Natriuretic Peptides
The natriuretic peptides are cardiac neurohormones that are released in response to myocardial wall stress.11 B-type natriuretic peptide (BNP; previously known as brain natriuretic peptide) is synthesized and released from the ventricular myocardium in times of volume expansion and increased pressure burden. Initially, the prohormone proBNP is released and is enzymatically cleaved to N-terminal proBNP (NT-proBNP) and then to “mature” BNP.11
Today, BNP is used widely as a biomarker for congestive heart failure.22 In the Breathing Not Properly (BNP) study,23 BNP was able to accurately distinguish dyspnea caused by heart failure from that with a pulmonary etiology; it was found to be the strongest predictor for the diagnosis of heart failure. In the evaluation of serum BNP, a level below 100 ng/L makes heart failure unlikely (negative predictive value, 90%). If the value rises above 500 ng/L, heart failure is highly likely (positive predictive value, 90%).23
As for NT-proBNP, levels exceeding 450 ng/L in patients younger than 50 and exceeding 900 ng/L in patients 50 or older have been found highly sensitive and specific for heart failure–related dyspnea.24 Current studies suggest that NT-proBNP may have greater sensitivity and specificity than standard BNP when these age-related cut-off limits are applied.25
Researchers for the International Collaborative of NT-proBNP Study reported that when NT-proBNP was measured in the emergency department (ED) in patients with dyspnea, patients were less likely to require hospitalization for heart failure.26 Instead, patients were presenting with exacerbations of chronic obstructive pulmonary disease, which would best be managed on an outpatient basis. Those who were admitted experienced shorter lengths of stay with subsequent reductions in health care costs, and had no significant difference in readmission or mortality rates.

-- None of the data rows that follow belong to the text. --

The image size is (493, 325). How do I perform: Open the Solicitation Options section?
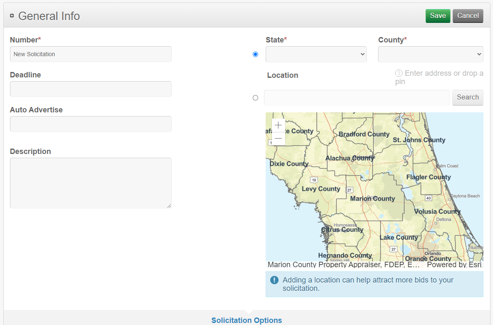coord(247,320)
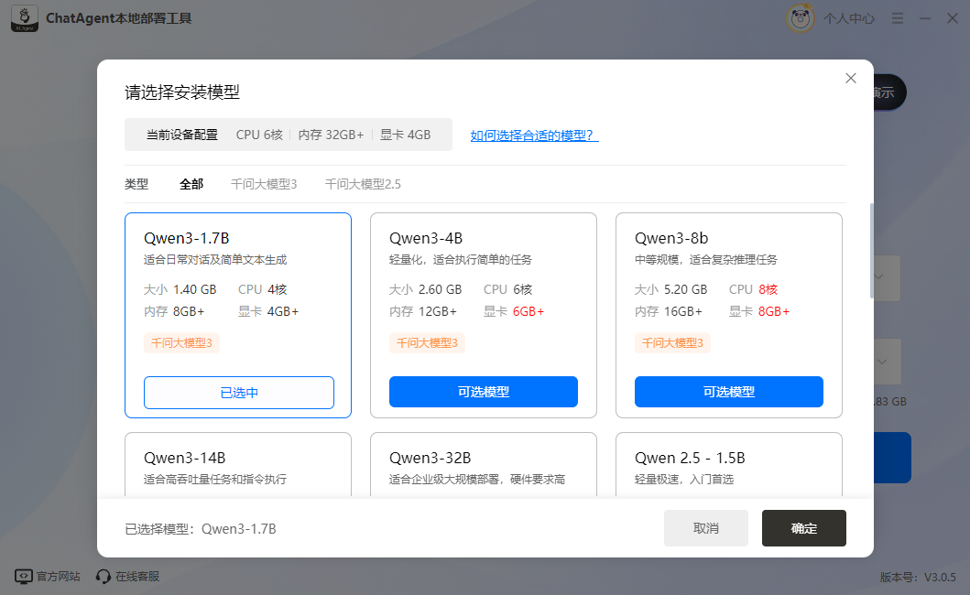This screenshot has height=595, width=970.
Task: Confirm model selection with 确定
Action: coord(803,528)
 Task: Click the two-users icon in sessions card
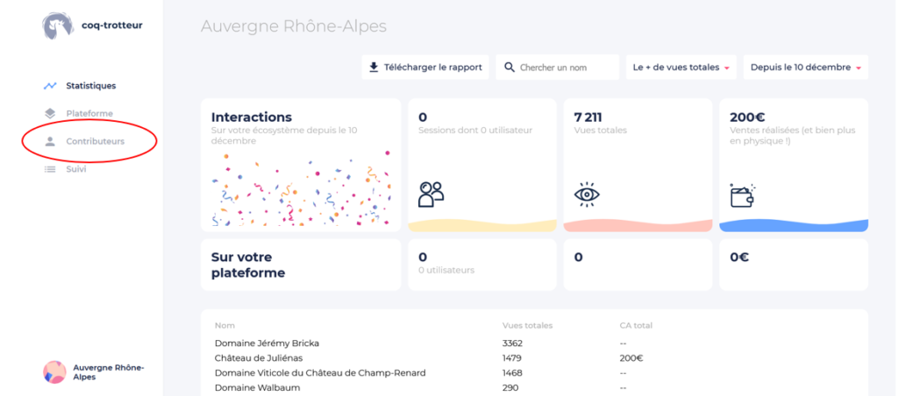pyautogui.click(x=431, y=194)
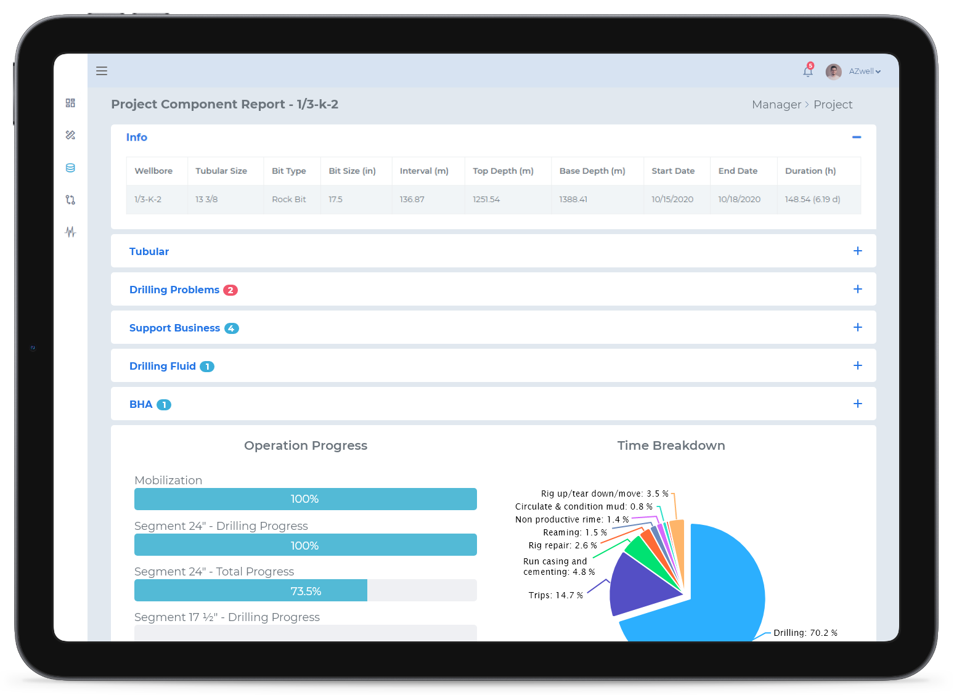The width and height of the screenshot is (954, 695).
Task: Go to Manager breadcrumb link
Action: pyautogui.click(x=776, y=105)
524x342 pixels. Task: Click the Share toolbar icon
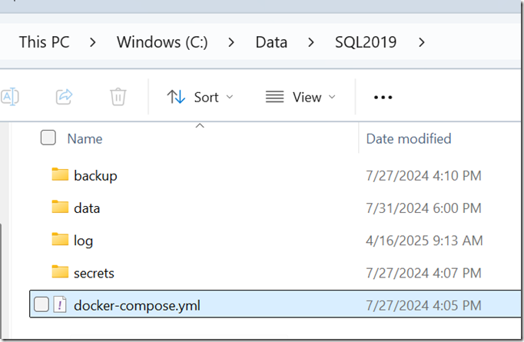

Use of BNP as a cardiac biomarker does not come without its limitations. In addition to right-sided heart failure, ACS, and MI, elevations in BNP have been associated with septic shock, sepsis, renal dysfunction, and acute pulmonary embolus.27 Correlations have been made between the degree of BNP elevation and the extent of myocardial ischemia; increased levels of both BNP and cTnI were associated with higher mortality rates.28
C-Reactive Protein
Inflammation is known to play a key role in the development of atherosclerotic plaques. Measuring byproducts of the atherosclerotic process, from the initial development of fatty streaks to plaque rupture, can help determine whether a patient is at an increased risk for a cardiovascular event.29 Primary proinflammatory markers from the local site of intravascular inflammation signal messenger cytokines that are altered in the liver via an acute-phase reaction.
One of the major acute-phase reactants, C-reactive protein (CRP) is simply a byproduct of inflammation—yet it has become a major indicator of atherosclerotic plaque stability.30 A high-sensitivity CRP assay (hsCRP) can be a significantly effective predictor for MI, stroke, and peripheral vascular disease, even in patients who appear to be healthy.31 Studies have suggested that hsCRP is a better indicator of unstable plaque, and a better predictor of adverse cardiovascular events, than is low-density lipoprotein cholesterol (LDL-C), when these markers are used independently.32 When detected together, however, hsCRP and LDL-C elevations have been shown to be an even better predictor of adverse events in patients with no overt cardiovascular risk factors.31
As a risk factor, elevated hsCRP has been called as important as smoking or hypertension—highlighting the role of inflammation in formation of atherosclerosis at every level.33
In the evaluation of serum hsCRP, it is important to know that levels tend to be stable over long periods of time, have no circadian rhythms, and are not affected by various prandial states. Levels can be measured conveniently during the standard annual cholesterol screening. Relative cardiovascular risk is deemed low, medium, and high, in patients with an hsCRP measurement of less than 1 mg/L, 1 to 3 mg/L, and greater than 3 mg/L, respectively.2 Values exceeding 8.0 mg/L may be consistent with an acute infectious or inflammatory process, thus exposing the nonspecific nature of this popular biomarker.34 However, when used in conjunction with cTn, BNP, and patient history, hsCRP still proves to be an important clinical tool, offering prognostic information to facilitate clinical decision making.
Chronically elevated hsCRP signifies a very high risk for future cardiovascular events and should prompt the clinician to target the patient’s modifiable risk factors, including consideration of statin therapy as a part of the treatment regimen.35 According to results from the PROVE IT–TIMI 22 trial,35 statin use appears particularly cardioprotective in patients whose hsCRP levels are lower than 2 mg/L and who maintain LDL-C below 70 mg/dL. Researchers for this study group recommend monitoring hsCRP along with serum lipids for a more comprehensive cardiovascular risk profile.